SEATTLE — There's a giant paper mache puppet surrounded by a chaotic crowd of clowns in one gallery. A lascivious pot with lips and protruding tongue can be found another. Near the entry way, you'll find a painted toilet that dares you to look inside the bowl.
These are just some of the funky works of art to be found in the Seattle Art Museum's new exhibition "Poke in the Eye: Art of the West Coast Counterculture," which celebrates the aesthetic practices that emerged across the West Coast in the 1960s and ’70s.
"These are artists who are very intentionally working in reaction against, and kind of rebuttal, to the mainstream art market that was happening in New York," said the exhibition curator Carrie Dedon. "Here we have artists very intentionally adopting the opposite strategies so work that is tactile and homemade, work that is lumpy, weird, ugly on purpose, work that is boldly colored. All these ideas are supposed to kind of challenge our assumptions of art can be and should be."
The exhibition is almost entirely drawn from SAM's permanent collection. Some pieces have never been seen before. Others, like Robert Arneson's "Pool With Splash," has to be pieced together like a crossword puzzle. The exhibition seeks to expand the number of artists attached to the counterculture movement and includes multiple ceramic artists from Seattle, including former University of Washington professor Patti Warashina.

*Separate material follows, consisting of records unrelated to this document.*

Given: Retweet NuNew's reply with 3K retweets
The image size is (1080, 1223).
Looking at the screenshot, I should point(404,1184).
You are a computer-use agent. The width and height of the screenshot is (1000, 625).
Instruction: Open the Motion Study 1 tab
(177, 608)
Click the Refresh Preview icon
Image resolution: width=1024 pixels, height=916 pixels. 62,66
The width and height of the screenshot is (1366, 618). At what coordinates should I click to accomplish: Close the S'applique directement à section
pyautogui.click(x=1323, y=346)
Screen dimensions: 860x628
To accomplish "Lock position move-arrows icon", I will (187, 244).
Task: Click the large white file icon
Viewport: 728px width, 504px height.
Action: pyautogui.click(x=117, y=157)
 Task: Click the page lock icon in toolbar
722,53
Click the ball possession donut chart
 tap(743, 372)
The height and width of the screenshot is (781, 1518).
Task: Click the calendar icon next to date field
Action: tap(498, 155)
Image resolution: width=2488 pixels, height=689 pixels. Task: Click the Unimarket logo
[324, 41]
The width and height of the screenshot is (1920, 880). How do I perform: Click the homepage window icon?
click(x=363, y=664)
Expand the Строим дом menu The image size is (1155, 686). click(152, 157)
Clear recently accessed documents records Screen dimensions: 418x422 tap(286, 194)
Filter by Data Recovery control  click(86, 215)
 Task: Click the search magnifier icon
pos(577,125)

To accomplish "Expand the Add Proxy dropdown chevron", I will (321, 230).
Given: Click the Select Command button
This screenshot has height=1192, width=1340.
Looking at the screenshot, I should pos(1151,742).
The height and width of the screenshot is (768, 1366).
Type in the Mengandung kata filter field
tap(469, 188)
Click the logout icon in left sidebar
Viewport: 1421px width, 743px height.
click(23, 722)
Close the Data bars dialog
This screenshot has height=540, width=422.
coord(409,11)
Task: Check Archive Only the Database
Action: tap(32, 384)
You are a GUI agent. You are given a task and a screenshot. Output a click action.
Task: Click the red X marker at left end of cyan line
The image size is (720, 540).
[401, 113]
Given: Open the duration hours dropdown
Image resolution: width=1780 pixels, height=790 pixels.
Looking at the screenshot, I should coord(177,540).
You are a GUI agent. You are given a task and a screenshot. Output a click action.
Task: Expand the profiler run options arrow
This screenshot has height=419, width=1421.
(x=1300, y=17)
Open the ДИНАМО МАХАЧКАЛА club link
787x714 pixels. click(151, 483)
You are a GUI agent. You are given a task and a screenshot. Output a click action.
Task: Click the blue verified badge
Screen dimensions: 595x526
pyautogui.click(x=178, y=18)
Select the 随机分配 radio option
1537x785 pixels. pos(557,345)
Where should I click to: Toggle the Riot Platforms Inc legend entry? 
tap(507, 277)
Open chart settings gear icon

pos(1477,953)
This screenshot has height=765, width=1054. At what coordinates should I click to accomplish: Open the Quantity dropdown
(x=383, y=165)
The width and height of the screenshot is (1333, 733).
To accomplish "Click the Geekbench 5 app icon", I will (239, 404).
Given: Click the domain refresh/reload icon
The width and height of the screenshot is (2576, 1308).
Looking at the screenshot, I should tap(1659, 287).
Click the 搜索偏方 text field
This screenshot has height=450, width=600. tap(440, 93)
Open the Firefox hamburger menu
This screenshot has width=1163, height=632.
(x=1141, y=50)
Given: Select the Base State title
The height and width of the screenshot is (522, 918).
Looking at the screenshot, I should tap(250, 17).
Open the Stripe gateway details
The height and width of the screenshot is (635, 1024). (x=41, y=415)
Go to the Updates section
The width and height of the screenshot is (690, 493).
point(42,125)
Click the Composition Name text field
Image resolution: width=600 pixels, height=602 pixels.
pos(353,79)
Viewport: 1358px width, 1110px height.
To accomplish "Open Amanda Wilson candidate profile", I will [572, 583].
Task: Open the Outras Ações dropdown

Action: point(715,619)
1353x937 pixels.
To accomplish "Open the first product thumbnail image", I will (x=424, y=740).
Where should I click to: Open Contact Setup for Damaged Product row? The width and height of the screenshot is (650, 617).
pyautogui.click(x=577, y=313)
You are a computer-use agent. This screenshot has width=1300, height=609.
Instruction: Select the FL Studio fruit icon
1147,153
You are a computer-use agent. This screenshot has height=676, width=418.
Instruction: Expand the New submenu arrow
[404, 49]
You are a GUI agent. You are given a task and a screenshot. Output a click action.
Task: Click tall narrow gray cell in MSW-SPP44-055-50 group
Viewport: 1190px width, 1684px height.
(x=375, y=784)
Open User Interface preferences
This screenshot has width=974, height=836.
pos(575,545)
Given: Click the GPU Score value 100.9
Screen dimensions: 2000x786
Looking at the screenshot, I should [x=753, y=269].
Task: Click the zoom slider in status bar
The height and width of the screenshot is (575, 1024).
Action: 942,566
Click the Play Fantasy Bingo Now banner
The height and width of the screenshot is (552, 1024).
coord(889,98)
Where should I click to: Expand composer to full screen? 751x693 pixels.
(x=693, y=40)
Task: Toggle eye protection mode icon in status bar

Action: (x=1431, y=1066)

"There were a lot of moments of discovery in this exhibition," Dedon said. "A lot of moments of great joy, works that we had never seen assembled before, works that I knew had been in storage waiting in the wings for their moment for a long time. And it's always joy when we trove the treasures of the collection. And celebrate that backbone collection that makes up SAM."
"Poke in the Eye: Art of the West Coast Counterculture" runs through September 2 at the Seattle Art Museum.